• [The problem] Please recast the listing from its start through the line containing "Looking at the screenshot, I should pos(1475,754).", inclusive, as a two-column CSV with the headers input and output. Give one row per pair, with each field in double quotes and any line breaks inside a field replaced by spaces.

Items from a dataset
#####

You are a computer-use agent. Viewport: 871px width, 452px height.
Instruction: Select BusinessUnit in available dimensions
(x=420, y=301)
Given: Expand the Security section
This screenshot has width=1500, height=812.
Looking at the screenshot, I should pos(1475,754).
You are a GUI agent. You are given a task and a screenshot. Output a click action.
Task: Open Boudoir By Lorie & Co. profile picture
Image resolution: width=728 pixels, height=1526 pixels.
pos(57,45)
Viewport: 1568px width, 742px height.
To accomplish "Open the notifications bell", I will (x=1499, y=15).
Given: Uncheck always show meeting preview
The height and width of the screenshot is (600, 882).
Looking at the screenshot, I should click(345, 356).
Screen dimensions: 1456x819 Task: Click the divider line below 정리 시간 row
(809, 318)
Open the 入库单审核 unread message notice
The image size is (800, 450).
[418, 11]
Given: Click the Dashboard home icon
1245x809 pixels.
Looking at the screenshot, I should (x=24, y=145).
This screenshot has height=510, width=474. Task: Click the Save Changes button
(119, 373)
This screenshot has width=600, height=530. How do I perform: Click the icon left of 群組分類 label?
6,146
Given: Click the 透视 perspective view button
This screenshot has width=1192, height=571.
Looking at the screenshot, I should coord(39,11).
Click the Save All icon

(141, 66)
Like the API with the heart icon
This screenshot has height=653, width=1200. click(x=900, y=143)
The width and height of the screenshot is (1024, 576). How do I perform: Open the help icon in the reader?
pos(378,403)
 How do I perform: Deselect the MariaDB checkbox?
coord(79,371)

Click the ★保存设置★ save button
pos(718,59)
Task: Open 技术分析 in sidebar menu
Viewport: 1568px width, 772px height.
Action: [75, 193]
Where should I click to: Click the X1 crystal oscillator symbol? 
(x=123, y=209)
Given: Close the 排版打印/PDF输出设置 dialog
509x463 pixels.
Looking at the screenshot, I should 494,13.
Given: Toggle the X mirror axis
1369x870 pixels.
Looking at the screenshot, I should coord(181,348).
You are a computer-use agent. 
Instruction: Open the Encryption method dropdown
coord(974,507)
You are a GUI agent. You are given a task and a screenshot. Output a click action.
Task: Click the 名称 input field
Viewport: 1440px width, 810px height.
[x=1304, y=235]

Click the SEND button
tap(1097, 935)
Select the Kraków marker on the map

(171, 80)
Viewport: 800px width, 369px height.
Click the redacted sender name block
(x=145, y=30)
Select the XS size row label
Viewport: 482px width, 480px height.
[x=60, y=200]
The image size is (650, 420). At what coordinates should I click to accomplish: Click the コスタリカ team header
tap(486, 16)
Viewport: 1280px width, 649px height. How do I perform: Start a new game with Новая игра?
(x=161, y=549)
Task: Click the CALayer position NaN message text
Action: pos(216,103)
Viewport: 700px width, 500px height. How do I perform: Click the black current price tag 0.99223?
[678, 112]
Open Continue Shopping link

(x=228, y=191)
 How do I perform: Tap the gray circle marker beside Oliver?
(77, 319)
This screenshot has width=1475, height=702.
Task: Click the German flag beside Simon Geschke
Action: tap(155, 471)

#####

• [Problem solution]
input,output
"You are a computer-use agent. Viewport: 871px width, 452px height. Instruction: Select BusinessUnit in available dimensions","(x=420, y=301)"
"Given: Expand the Security section This screenshot has width=1500, height=812.","Looking at the screenshot, I should pos(1475,754)."